Che la vita di chi si occupa di ricerca e innovazione in Italia, e in special modo in Calabria, sia dura e difficile è cosa nota. E’ altrettanto ben noto a tutti i calabresi, e non solo, che la burocrazia regionale sia un quasi-buco-nero che ha volte è capace di fare peggio della classe politica regionale. Una burocrazia costruita nei decenni spesso per stratificazioni di clientele politiche, per cooptazione e senza dare valore al merito. Le rarissime eccezioni a questa triste regola (che esistono), purtroppo non fanno testo e non possono nascondere l’inefficenza e l’incompetenza che le amministrazioni regionali hanno mostrato negli anni.

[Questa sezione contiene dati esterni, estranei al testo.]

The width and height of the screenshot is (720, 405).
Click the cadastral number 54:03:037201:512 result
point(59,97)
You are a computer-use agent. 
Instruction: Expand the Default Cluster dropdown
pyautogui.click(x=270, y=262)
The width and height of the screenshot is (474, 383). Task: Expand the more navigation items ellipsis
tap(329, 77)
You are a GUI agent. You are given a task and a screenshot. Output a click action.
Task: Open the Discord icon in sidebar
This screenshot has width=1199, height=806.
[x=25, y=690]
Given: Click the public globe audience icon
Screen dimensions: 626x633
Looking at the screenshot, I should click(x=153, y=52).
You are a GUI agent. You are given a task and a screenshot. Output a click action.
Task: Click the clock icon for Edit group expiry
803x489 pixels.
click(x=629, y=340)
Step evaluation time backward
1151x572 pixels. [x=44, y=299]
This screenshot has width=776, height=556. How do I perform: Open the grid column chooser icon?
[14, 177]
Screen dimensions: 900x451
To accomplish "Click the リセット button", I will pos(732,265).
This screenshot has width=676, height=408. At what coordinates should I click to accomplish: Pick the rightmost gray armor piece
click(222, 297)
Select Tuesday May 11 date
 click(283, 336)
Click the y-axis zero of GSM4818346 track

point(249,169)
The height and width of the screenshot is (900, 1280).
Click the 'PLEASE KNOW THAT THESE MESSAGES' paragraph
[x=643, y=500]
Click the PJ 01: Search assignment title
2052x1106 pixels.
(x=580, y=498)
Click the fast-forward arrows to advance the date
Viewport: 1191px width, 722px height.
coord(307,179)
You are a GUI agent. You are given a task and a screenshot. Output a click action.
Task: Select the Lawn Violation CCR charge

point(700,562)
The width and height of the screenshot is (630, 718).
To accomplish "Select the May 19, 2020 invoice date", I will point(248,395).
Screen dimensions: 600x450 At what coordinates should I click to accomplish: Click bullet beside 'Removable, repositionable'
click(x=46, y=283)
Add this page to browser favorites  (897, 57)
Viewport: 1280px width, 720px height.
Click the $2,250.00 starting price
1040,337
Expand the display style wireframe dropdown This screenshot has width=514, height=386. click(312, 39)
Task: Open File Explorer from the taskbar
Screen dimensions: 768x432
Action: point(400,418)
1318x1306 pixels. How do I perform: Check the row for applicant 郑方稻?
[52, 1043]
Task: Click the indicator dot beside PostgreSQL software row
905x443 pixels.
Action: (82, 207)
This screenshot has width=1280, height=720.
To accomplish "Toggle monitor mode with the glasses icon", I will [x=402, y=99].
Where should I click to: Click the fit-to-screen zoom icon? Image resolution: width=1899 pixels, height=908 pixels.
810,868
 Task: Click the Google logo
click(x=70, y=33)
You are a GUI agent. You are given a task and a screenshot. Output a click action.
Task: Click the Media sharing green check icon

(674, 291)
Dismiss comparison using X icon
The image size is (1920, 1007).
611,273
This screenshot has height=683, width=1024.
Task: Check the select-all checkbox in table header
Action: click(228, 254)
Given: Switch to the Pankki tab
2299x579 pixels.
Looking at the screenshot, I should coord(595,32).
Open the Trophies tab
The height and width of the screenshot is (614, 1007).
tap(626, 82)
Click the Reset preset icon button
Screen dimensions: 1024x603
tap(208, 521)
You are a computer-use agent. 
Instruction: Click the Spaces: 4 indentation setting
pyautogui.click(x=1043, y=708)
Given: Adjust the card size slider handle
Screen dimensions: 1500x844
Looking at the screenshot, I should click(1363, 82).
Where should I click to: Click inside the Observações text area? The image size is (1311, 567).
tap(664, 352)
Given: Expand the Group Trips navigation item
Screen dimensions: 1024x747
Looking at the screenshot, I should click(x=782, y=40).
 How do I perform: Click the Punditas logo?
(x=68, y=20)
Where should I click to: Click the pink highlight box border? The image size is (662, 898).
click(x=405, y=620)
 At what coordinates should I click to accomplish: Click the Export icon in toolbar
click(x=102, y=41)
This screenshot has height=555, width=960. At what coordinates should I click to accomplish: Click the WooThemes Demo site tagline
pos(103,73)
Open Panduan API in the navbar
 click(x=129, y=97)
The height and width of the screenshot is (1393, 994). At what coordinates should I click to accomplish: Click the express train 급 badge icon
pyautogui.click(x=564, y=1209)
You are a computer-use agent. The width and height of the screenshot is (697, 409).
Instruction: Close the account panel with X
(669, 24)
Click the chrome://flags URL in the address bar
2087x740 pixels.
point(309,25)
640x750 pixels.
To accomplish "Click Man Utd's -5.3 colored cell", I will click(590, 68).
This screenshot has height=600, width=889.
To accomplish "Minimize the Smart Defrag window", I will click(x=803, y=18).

Eppure, quello che riferiscono i giornali supera ogni possibile e funerea fantasia: molti ricercatori calabresi, nella maggioranza giovani, hanno presentato progetti di ricerca nel settore sanitario per ricevere finanziamenti dal Ministero della Sanità e l’ufficio della Regione che doveva trasmettere le domande non lo ha fatto, dicono per problemi di rete Internet e/o per indisponibilità di personale (LEGGI).

Se le cose stanno in questi termini vuol dire che abbiamo attraverso ogni ultimo confine, siamo al di là del bene e del male. Ogni realistico pessimismo sul ruolo negativo che le istituzioni regionali svolgono da decenni sarebbe superato. Milioni di euro non potranno finanziare attività di ricerca nella regione non perché la commissione di valutazione ministeriale le abbia giudicate non degne, ma perché qualche burocrate regionale non ha fatto il proprio dovere e perché qualche responsabile politico non ha verificato che tutto venisse fatto come andava fatto.

La realtà della Regione Calabria supera ogni fantasia horror e chi vorrebbe fare in modo che la regione di Campanella, di Telesio e di Alvaro fosse come tutte le altre, in Italia e in Europa, viene smentito dall’ignoranza e dalla sciatteria.

Il minimo che si può chiedere è che chi ci governa si faccia sentire, chiarisca il fattaccio di Catanzaro, si assuma le proprie responsabilità e richiami alle responsabilità quelli che hanno commesso questo “crimine”. La ricerca calabrese soffre già di tanti problemi, non ultimo quello di operare nella periferia del mondo, ma che venga bocciata, a priori, dai burocrati regionali è insopportabile. Ogni calabrese di buona volontà si aspetta che qualcuno paghi per questo e che avvenimenti del genere non accadano in futuro.